Toyota also cites to cases on prudential mootness. Prudential mootness consists of "a mélange of doctrines relating to the court's discretion in matters of remedy and judicial administration." Ali v. Cangemi, 419 F.3d 722, 724 (8th Cir. 2005). "Even if a court has jurisdiction under Article III to decide a case, prudential concerns may militate against the use of judicial power." Id. (citation omitted). The Court finds no such prudential concerns here that may warrant finding the case moot. Whether Burns is likely to receive a replacement under the LSC is of no consequence, as the relevant issue is whether the existence of the LSC precludes Burns from pursuing similar remedial measures through proceedings in this Court. Ultimately, the fact that Toyota has a possible means to remedy the condition of Burns's vehicle that triggered this lawsuit does nothing to negate the controversy before the Court. Moreover, deferring to the discretion of Toyota, as the LSC requires, is not appropriate.

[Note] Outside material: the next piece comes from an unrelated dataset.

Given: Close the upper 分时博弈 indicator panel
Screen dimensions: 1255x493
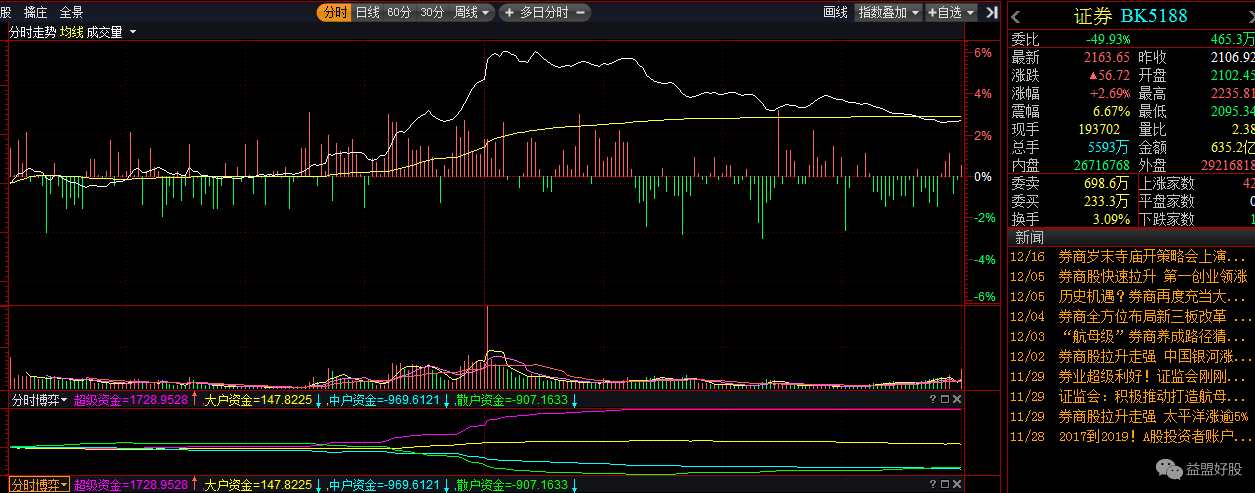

For those reasons, Toyota's motion is DENIED to the extent it seeks summary judgment based on any claim being mooted by the LSC.

2. Damages Under Arkansas Law

Toyota relies on same points from its standing arguments above in contending that the LSC also prevents Burns from showing actual damages as required by the ADTPA or that Toyota was unjustly enriched—that the LSC and its potential for a free replacement negates Burns from proving any actual damages. Again, however, the Court disagrees.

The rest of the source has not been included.